More than a third of teens still expect to be financially dependent on their parents by age 30.
In a national survey of 1,000 U.S. teenagers aged 13-18, owning a car by age 30 seemed quite achievable — 74 percent agreed they would have purchased an automobile before exiting their 20s. Many other trappings of adulthood appear further out of reach, however. The survey, conducted by Colorado Springs, Colo.-based Junior Achievement USA and Citizens Bank of Providence, R.I., found that only 60 percent of teens believe they will own a home by age 30, and less than half feel they will have paid off their student loans (43 percent) and started saving for retirement (44 percent).
“These survey findings show a disconcerting lack of confidence among teens when it comes to achieving financial goals,” said Jack Kosakowski, president and CEO of Junior Achievement. “With a strong economy, you would think teens would be more optimistic.
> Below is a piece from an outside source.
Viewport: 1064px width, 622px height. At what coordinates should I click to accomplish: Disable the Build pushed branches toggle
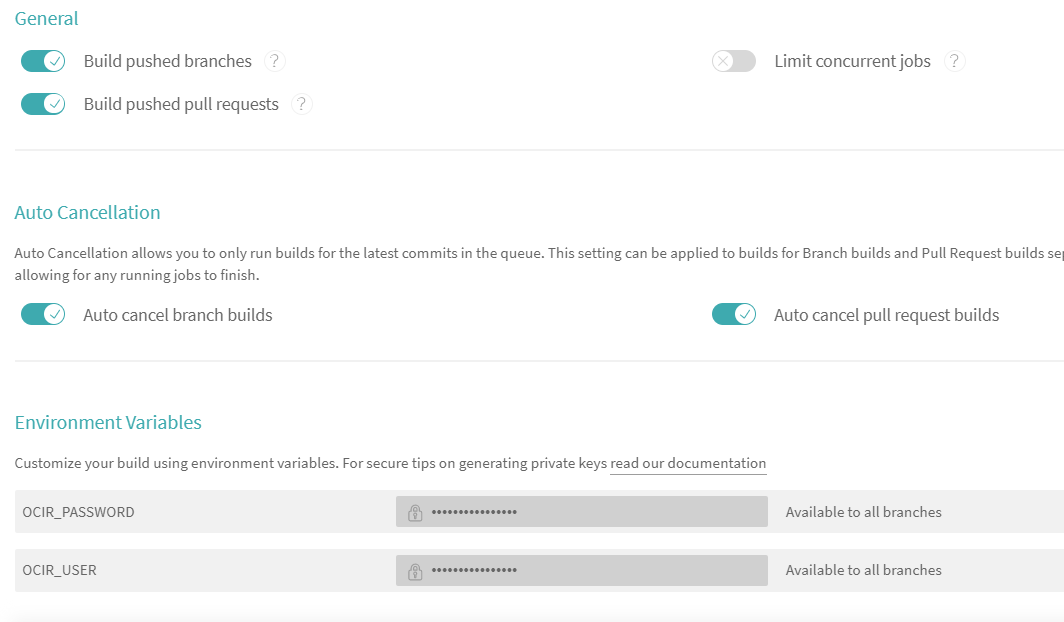(x=43, y=62)
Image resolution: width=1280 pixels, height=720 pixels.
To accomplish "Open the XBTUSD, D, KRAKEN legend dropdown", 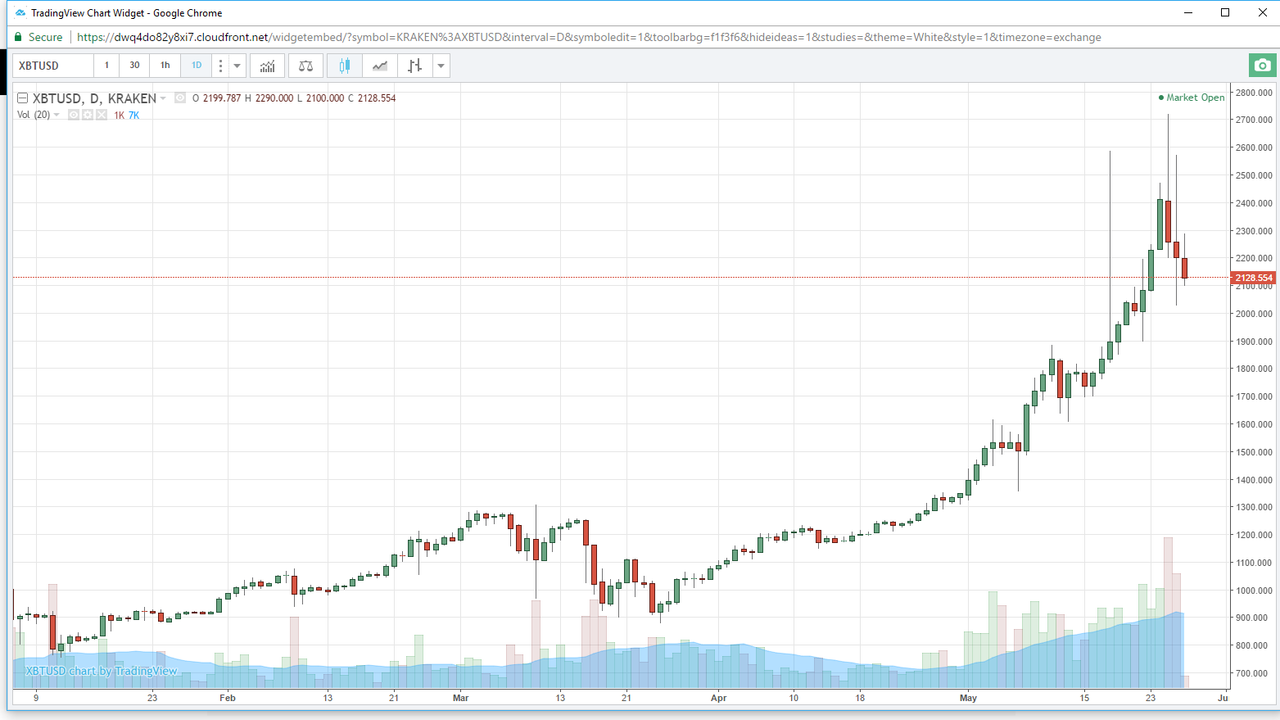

It just demonstrates the importance of working with young people to help them better understand financial concepts and gain confidence in their ability to manage their financial futures.”
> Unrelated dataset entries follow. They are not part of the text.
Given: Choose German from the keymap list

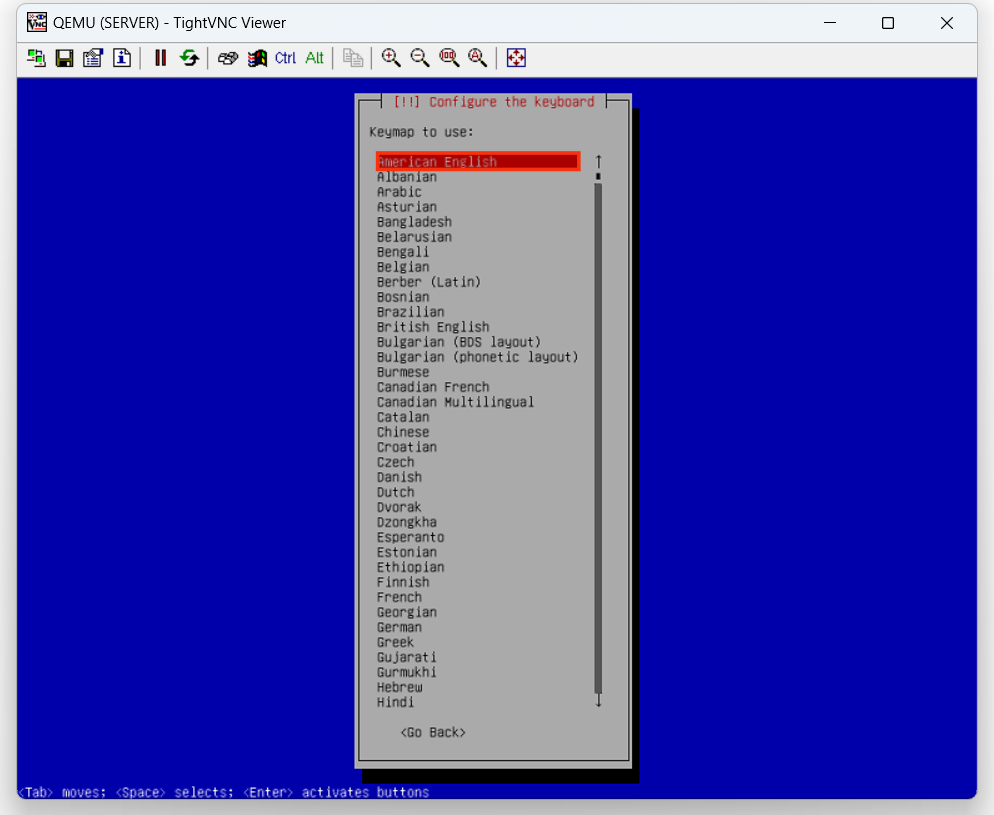Looking at the screenshot, I should tap(399, 627).
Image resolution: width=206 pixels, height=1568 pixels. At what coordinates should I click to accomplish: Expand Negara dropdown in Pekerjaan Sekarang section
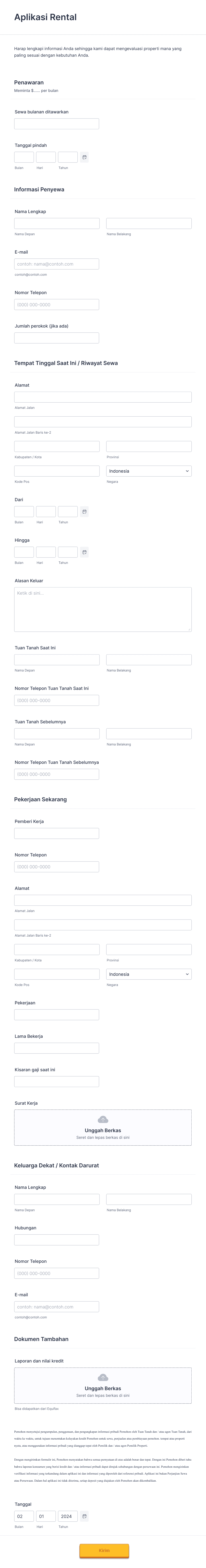click(x=149, y=974)
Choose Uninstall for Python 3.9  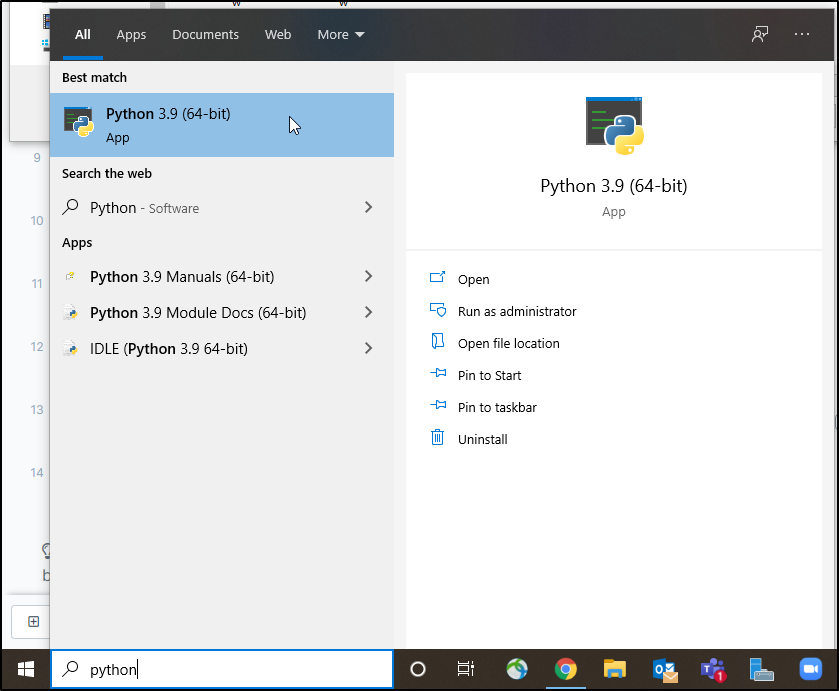(x=482, y=439)
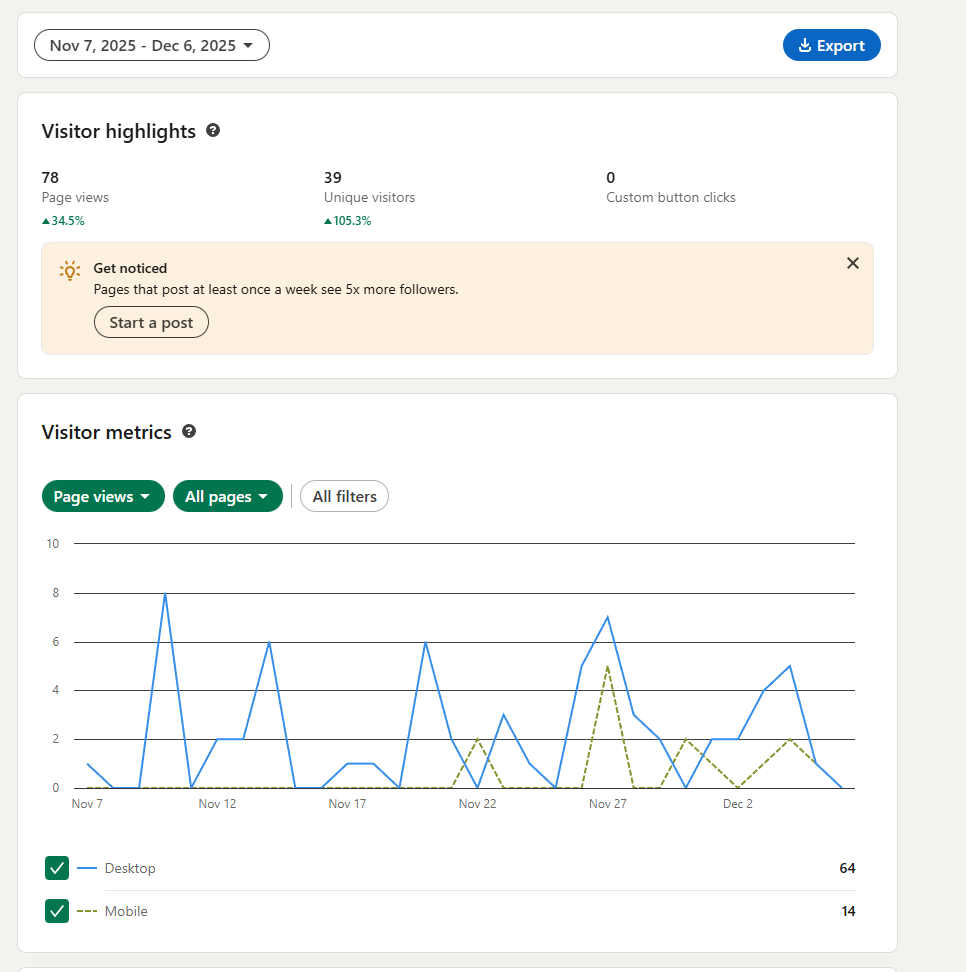This screenshot has height=972, width=966.
Task: Click the Nov 22 x-axis label
Action: [x=477, y=804]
According to survey results, the top financial goal for teens is getting a full-time job (62 percent). Other financial goals included graduating from a four-year college (59 percent), no longer having to rely on parents or caregivers for money (53 percent) and saving enough money for a big trip or vacation (41 percent). Looking to the future, teens are concerned about paying for college (47 percent), not being able to afford to live on their own (45 percent), paying taxes (43 percent) and finding a fulfilling, well-paying job (40 percent).
“It’s clear that more has to be done to help prepare students for the future — whether it is through helping them navigate paying for college or educating them on how to manage their money by establishing savings and checking accounts,” said Brendan Coughlin, president of consumer deposits and lending at Citizens. “We are helping to equip our young people with the tools necessary so they can start on sound footing and make smart financial decisions.”
Most teens (64 percent) look to their parents or caregivers for financial advice, followed by other family members (38 percent), friends (30 percent) and online resources such as articles or social media (27 percent). Of those currently earning their own money, the majority (61 percent) do have a bank account, but the rest save their money unbanked (think shoeboxes and piggy banks).
While the number of teens earning money by working independently rose in 2019 (22 percent compared to 16 percent in 2018), 64 percent of teens still depend on monetary gifts for spending cash, and 32 percent receive an allowance for completing chores and other tasks.
Sadly, but not surprisingly given the recent national conversations surrounding the gender pay gap, among teens currently in school, more female respondents (40 percent) than males (34 percent) believed they would earn less than $35,000 in their first full-time job post-high school.
The survey was conducted by Wakefield Research and included teens who are not currently enrolled in college.